What is expected: Give back the full listing that follows exactly as it reads.

───── Data provided ─────

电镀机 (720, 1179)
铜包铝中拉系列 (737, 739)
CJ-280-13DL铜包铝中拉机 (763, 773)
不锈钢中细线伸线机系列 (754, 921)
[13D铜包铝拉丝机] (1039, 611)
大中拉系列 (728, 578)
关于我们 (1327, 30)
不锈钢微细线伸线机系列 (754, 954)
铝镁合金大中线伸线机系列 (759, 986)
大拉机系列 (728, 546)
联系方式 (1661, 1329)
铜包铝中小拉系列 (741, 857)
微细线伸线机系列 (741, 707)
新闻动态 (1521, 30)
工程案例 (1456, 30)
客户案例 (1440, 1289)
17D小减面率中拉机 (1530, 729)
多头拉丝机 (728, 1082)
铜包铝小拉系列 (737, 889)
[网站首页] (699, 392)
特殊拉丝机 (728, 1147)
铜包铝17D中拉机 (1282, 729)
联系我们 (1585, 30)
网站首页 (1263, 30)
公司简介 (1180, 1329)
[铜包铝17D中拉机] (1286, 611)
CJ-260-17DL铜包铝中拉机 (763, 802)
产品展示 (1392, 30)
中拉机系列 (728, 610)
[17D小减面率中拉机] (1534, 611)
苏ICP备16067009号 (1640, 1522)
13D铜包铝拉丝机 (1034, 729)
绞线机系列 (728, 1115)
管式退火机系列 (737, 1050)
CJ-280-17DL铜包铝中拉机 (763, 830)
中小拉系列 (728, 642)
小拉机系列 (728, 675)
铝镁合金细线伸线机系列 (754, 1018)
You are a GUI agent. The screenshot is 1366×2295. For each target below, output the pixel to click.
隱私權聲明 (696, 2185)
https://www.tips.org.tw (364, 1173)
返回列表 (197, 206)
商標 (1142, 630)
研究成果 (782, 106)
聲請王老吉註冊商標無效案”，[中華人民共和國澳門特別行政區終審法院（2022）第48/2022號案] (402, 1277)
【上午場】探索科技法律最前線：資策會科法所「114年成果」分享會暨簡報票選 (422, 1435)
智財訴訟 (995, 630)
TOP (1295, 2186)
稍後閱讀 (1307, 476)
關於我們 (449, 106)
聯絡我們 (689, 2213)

─────

Exercise solution:
电镀机 (720, 1179)
铜包铝中拉系列 (737, 739)
CJ-280-13DL铜包铝中拉机 (763, 773)
不锈钢中细线伸线机系列 (754, 921)
[13D铜包铝拉丝机] (1039, 611)
大中拉系列 (728, 578)
关于我们 (1327, 30)
不锈钢微细线伸线机系列 (754, 954)
铝镁合金大中线伸线机系列 (759, 986)
大拉机系列 (728, 546)
联系方式 (1661, 1329)
铜包铝中小拉系列 (741, 857)
微细线伸线机系列 (741, 707)
新闻动态 (1521, 30)
工程案例 (1456, 30)
客户案例 (1440, 1289)
17D小减面率中拉机 (1530, 729)
多头拉丝机 (728, 1082)
铜包铝小拉系列 (737, 889)
[网站首页] (699, 392)
特殊拉丝机 (728, 1147)
铜包铝17D中拉机 (1282, 729)
联系我们 (1585, 30)
网站首页 (1263, 30)
公司简介 (1180, 1329)
[铜包铝17D中拉机] (1286, 611)
CJ-260-17DL铜包铝中拉机 (763, 802)
产品展示 (1392, 30)
中拉机系列 (728, 610)
[17D小减面率中拉机] (1534, 611)
苏ICP备16067009号 (1640, 1522)
13D铜包铝拉丝机 (1034, 729)
绞线机系列 (728, 1115)
管式退火机系列 (737, 1050)
CJ-280-17DL铜包铝中拉机 (763, 830)
中小拉系列 (728, 642)
小拉机系列 (728, 675)
铝镁合金细线伸线机系列 (754, 1018)
You are a GUI agent. The screenshot is 1366×2295. For each target below, output the pixel to click.
隱私權聲明 (696, 2185)
https://www.tips.org.tw (364, 1173)
返回列表 (197, 206)
商標 (1142, 630)
研究成果 (782, 106)
聲請王老吉註冊商標無效案”，[中華人民共和國澳門特別行政區終審法院（2022）第48/2022號案] (402, 1277)
【上午場】探索科技法律最前線：資策會科法所「114年成果」分享會暨簡報票選 (422, 1435)
智財訴訟 (995, 630)
TOP (1295, 2186)
稍後閱讀 (1307, 476)
關於我們 (449, 106)
聯絡我們 (689, 2213)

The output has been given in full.